▸ Entradas para señalar palabras y elementos:
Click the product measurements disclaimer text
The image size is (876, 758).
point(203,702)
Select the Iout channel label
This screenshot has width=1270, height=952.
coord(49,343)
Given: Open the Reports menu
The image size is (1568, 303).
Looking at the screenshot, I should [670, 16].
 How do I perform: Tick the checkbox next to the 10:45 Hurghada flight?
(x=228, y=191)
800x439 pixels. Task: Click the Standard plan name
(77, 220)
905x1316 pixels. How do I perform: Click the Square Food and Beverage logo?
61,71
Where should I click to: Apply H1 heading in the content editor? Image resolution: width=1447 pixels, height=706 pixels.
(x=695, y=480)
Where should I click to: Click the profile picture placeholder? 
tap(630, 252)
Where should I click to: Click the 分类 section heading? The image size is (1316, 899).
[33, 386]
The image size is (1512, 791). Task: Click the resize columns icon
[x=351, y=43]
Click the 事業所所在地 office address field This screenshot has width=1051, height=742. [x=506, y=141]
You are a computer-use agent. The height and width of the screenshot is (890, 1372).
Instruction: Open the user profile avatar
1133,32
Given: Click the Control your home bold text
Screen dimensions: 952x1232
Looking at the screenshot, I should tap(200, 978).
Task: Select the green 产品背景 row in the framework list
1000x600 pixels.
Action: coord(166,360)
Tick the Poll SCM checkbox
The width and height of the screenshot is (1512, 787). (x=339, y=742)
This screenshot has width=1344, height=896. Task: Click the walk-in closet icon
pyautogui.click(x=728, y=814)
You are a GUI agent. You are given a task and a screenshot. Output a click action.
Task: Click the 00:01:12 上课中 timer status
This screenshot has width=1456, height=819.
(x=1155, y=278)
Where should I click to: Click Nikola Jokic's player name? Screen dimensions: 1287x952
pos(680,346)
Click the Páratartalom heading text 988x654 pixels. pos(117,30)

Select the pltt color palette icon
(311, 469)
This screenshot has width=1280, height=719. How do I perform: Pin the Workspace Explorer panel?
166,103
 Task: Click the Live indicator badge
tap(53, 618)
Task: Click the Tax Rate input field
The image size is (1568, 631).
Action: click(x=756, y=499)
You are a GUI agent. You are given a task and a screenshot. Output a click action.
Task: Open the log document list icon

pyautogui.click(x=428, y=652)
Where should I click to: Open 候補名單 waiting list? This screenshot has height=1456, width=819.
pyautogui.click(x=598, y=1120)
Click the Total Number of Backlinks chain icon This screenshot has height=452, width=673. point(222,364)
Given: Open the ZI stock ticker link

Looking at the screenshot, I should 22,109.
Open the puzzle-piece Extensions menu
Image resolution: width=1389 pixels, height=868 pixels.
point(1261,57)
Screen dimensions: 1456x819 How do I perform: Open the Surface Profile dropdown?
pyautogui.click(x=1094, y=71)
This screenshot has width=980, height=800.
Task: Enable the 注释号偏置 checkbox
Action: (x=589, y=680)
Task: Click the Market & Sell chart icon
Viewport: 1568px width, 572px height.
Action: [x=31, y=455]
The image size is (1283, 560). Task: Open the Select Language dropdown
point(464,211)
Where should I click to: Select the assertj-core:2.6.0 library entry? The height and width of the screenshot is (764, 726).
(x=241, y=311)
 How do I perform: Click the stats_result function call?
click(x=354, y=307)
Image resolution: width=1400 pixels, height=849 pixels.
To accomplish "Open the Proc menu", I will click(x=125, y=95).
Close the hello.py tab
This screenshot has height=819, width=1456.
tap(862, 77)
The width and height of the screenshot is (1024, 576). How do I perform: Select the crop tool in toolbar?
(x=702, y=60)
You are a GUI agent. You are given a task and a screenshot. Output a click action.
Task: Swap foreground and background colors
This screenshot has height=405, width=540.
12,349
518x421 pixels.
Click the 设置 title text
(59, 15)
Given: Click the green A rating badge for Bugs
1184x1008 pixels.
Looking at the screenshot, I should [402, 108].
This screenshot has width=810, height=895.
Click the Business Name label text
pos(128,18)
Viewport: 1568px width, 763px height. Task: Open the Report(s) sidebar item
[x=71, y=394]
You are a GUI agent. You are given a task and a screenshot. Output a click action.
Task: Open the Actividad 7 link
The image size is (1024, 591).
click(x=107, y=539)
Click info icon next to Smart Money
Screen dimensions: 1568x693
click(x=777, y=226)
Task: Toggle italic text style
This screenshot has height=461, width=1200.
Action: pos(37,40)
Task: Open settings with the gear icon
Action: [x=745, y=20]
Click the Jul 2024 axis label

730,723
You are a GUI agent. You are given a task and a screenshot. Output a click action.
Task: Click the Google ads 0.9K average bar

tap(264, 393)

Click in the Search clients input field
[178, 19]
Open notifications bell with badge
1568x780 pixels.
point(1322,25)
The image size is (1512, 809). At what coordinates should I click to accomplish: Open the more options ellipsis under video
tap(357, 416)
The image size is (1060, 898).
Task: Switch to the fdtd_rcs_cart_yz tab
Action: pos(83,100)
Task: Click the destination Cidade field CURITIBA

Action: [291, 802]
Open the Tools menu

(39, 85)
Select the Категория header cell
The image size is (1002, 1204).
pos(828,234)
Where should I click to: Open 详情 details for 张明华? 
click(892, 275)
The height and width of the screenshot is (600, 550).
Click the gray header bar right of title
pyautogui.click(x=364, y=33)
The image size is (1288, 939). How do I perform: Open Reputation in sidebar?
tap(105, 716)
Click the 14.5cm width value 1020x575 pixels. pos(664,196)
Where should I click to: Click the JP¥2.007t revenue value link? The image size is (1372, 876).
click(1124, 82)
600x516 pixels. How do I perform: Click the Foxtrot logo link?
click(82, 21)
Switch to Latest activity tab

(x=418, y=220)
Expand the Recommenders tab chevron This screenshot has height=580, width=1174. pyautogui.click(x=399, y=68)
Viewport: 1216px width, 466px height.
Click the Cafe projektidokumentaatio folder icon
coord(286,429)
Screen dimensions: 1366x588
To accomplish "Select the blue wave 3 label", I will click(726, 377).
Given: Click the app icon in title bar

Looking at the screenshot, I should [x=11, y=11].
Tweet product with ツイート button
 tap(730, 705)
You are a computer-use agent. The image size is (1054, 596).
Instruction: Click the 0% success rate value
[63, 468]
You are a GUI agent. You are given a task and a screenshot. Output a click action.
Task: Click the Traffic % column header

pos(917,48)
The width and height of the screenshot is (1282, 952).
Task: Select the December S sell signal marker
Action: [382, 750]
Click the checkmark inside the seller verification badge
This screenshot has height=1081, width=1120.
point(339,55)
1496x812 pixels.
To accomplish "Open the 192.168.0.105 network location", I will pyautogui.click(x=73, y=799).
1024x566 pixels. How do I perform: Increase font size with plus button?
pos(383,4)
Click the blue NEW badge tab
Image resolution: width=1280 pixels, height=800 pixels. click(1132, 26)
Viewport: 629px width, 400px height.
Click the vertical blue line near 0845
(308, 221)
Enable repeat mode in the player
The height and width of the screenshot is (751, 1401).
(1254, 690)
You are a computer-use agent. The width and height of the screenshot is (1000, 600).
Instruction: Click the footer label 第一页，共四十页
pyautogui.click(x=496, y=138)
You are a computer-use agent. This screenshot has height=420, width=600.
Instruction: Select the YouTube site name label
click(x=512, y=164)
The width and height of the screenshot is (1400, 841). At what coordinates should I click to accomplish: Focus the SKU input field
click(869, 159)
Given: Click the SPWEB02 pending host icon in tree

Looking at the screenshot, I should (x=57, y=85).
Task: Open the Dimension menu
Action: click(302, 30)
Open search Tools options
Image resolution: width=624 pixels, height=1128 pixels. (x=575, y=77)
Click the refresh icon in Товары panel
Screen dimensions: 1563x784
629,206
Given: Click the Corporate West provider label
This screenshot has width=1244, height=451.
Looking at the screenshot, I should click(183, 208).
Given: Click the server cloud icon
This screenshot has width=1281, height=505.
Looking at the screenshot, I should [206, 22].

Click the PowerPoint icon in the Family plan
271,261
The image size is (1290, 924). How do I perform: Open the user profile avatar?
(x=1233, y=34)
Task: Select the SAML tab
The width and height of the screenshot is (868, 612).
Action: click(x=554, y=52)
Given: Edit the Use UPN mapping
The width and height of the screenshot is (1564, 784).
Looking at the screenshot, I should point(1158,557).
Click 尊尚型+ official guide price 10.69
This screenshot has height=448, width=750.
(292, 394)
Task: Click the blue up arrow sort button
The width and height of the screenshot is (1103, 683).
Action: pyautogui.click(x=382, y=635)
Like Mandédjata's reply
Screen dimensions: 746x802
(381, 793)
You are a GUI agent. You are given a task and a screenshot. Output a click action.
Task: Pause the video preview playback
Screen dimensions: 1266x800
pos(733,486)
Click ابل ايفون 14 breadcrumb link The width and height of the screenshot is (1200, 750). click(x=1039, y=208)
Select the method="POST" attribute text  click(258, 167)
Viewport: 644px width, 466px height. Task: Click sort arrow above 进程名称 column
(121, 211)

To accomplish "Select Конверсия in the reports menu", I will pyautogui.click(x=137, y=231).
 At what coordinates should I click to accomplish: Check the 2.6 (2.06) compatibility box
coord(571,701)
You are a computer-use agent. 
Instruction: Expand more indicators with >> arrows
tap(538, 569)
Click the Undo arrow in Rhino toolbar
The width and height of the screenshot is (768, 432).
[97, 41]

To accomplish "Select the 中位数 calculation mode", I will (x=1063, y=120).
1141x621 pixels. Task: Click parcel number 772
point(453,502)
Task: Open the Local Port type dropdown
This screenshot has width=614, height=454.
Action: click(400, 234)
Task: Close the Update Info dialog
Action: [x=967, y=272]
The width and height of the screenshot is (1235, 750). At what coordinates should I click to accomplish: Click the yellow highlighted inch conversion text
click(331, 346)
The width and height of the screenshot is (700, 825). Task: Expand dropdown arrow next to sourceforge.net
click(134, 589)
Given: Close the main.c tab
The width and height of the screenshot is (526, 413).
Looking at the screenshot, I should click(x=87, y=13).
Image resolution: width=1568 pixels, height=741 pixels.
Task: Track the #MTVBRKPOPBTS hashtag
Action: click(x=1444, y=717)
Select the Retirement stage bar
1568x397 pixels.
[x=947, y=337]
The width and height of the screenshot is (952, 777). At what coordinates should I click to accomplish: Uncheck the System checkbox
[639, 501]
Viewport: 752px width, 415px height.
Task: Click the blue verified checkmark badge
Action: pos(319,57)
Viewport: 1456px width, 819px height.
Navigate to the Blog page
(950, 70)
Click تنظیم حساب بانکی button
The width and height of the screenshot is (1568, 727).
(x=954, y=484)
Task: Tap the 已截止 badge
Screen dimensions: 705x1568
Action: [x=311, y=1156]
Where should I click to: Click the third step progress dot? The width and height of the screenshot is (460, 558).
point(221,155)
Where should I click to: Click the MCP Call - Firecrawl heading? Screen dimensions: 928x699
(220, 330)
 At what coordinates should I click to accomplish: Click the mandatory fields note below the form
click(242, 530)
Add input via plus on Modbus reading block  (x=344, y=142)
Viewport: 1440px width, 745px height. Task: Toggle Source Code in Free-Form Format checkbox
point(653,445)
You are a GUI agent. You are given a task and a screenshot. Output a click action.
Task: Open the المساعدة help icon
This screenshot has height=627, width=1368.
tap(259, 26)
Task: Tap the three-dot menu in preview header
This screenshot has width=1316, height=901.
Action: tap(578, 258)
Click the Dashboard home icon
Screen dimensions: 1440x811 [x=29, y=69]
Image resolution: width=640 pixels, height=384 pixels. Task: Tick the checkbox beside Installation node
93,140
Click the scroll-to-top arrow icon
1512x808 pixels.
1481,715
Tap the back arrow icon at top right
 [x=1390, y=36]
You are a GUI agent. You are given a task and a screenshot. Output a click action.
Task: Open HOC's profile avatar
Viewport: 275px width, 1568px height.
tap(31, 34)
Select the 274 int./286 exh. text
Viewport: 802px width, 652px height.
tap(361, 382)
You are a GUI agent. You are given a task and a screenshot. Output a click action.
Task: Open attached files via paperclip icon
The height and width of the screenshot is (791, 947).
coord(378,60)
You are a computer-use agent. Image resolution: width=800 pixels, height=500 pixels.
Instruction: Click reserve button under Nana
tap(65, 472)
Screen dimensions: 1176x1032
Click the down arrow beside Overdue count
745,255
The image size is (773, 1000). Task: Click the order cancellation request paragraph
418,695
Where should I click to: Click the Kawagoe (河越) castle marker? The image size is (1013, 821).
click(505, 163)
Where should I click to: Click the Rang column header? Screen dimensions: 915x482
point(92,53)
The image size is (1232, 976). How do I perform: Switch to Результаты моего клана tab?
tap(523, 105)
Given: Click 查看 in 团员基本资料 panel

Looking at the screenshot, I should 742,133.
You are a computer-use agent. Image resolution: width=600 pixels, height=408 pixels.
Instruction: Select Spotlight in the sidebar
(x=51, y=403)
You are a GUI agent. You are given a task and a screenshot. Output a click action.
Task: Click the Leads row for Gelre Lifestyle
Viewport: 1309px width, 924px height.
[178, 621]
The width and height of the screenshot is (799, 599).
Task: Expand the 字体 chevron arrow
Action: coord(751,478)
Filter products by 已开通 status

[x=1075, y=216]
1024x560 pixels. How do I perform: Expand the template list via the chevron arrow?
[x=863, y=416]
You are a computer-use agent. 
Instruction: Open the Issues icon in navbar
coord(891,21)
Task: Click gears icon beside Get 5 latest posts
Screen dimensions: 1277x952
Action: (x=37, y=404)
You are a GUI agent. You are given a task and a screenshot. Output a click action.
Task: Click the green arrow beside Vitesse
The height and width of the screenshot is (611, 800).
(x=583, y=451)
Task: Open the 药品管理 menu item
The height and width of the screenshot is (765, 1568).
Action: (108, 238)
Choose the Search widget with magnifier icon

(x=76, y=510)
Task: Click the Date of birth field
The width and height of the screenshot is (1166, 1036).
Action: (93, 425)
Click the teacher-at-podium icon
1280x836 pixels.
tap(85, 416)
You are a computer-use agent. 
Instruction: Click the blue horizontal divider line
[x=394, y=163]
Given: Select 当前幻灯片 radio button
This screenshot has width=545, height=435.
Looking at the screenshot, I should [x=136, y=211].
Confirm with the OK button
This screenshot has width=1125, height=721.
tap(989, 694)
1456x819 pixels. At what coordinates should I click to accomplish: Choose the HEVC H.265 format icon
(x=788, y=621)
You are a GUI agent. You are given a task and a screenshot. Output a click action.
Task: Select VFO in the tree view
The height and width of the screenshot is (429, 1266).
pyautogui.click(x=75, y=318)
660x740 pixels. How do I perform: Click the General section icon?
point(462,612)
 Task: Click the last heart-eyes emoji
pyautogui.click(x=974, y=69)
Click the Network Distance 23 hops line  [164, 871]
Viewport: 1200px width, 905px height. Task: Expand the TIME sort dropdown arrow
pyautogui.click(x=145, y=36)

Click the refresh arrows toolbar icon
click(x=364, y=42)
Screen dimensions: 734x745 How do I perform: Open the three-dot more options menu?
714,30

▸ INSTRUCCIONES DE LA TAREA: ¿Puedes reescribir las filas que empiezan en la que contiene "Open the puzzle-piece Extensions menu" y terminan en la que contiene "(x=702, y=60)", ambas incluidas, cambiando "dropdown" por "selector" y sin tocar nada más?

▸ RESPUESTA:
Open the puzzle-piece Extensions menu
Image resolution: width=1389 pixels, height=868 pixels.
point(1261,57)
Screen dimensions: 1456x819 How do I perform: Open the Surface Profile selector?
pyautogui.click(x=1094, y=71)
This screenshot has width=980, height=800.
Task: Enable the 注释号偏置 checkbox
Action: (x=589, y=680)
Task: Click the Market & Sell chart icon
Viewport: 1568px width, 572px height.
Action: [x=31, y=455]
The image size is (1283, 560). Task: Open the Select Language selector
point(464,211)
Where should I click to: Select the assertj-core:2.6.0 library entry? The height and width of the screenshot is (764, 726).
(x=241, y=311)
 How do I perform: Click the stats_result function call?
click(x=354, y=307)
Image resolution: width=1400 pixels, height=849 pixels.
To accomplish "Open the Proc menu", I will click(x=125, y=95).
Close the hello.py tab
This screenshot has height=819, width=1456.
tap(862, 77)
The width and height of the screenshot is (1024, 576). How do I perform: Select the crop tool in toolbar?
(x=702, y=60)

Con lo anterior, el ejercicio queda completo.